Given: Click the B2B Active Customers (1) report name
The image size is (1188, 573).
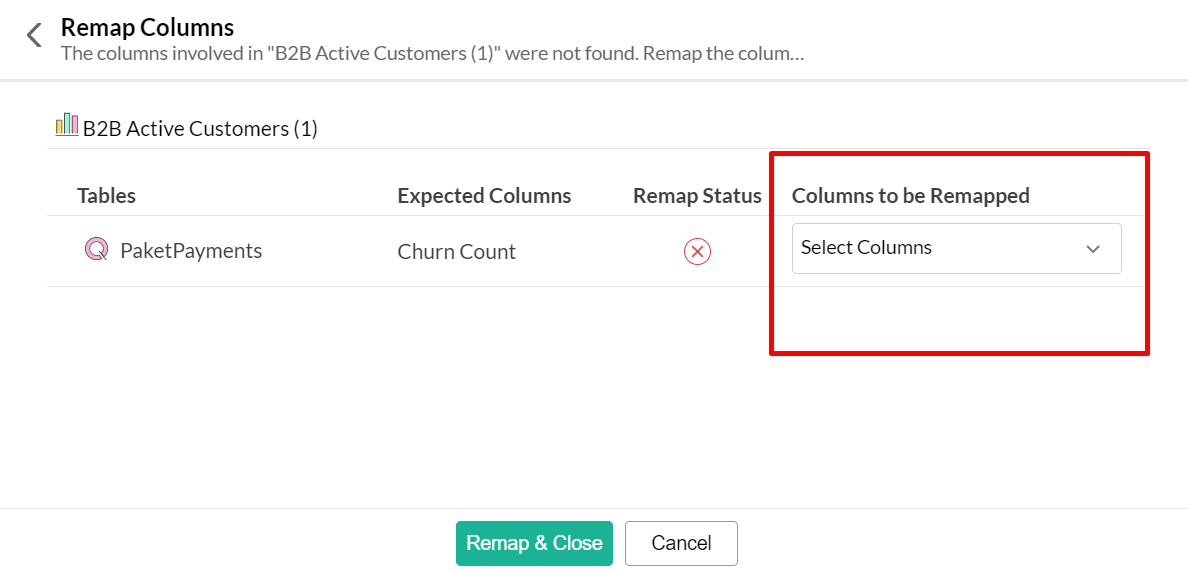Looking at the screenshot, I should click(x=200, y=129).
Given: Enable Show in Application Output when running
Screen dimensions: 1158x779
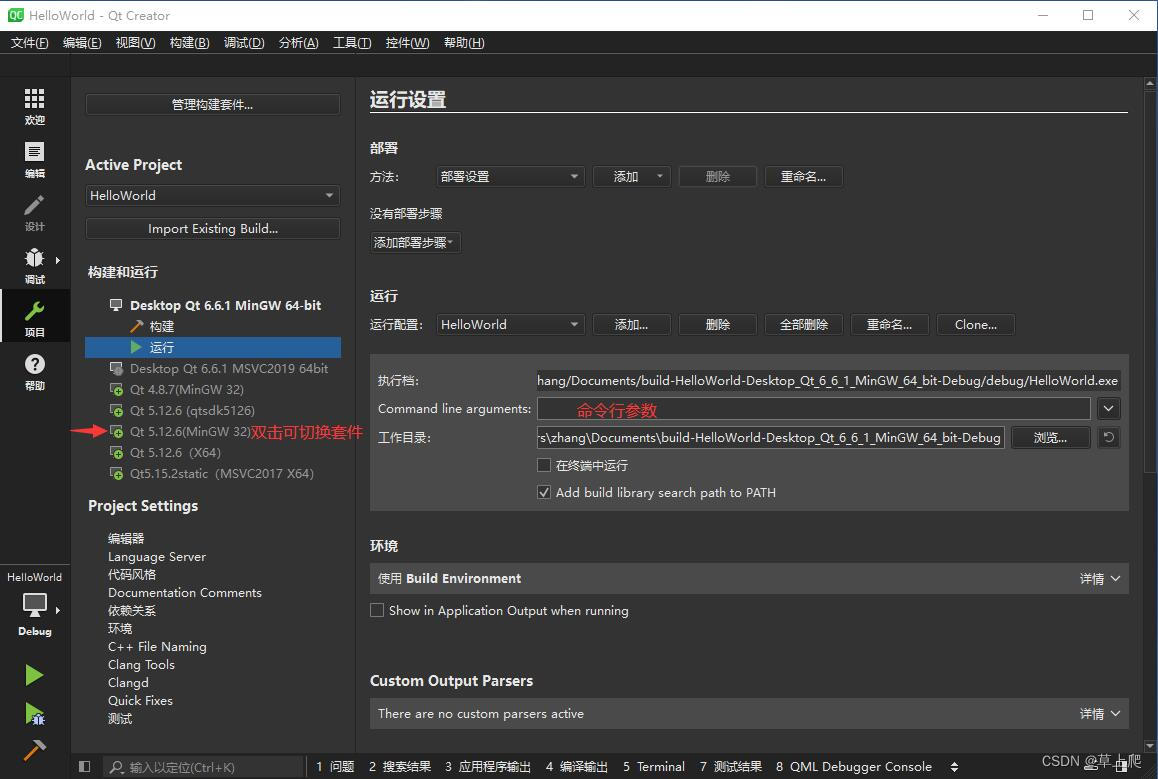Looking at the screenshot, I should pos(377,610).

--------------------------------

Could you transcribe the records above exactly, leaving every picture out?

Given: Click the B2B Active Customers (1) report name
The image size is (1188, 573).
Looking at the screenshot, I should click(x=200, y=129).
Given: Enable Show in Application Output when running
Screen dimensions: 1158x779
Looking at the screenshot, I should pos(377,610).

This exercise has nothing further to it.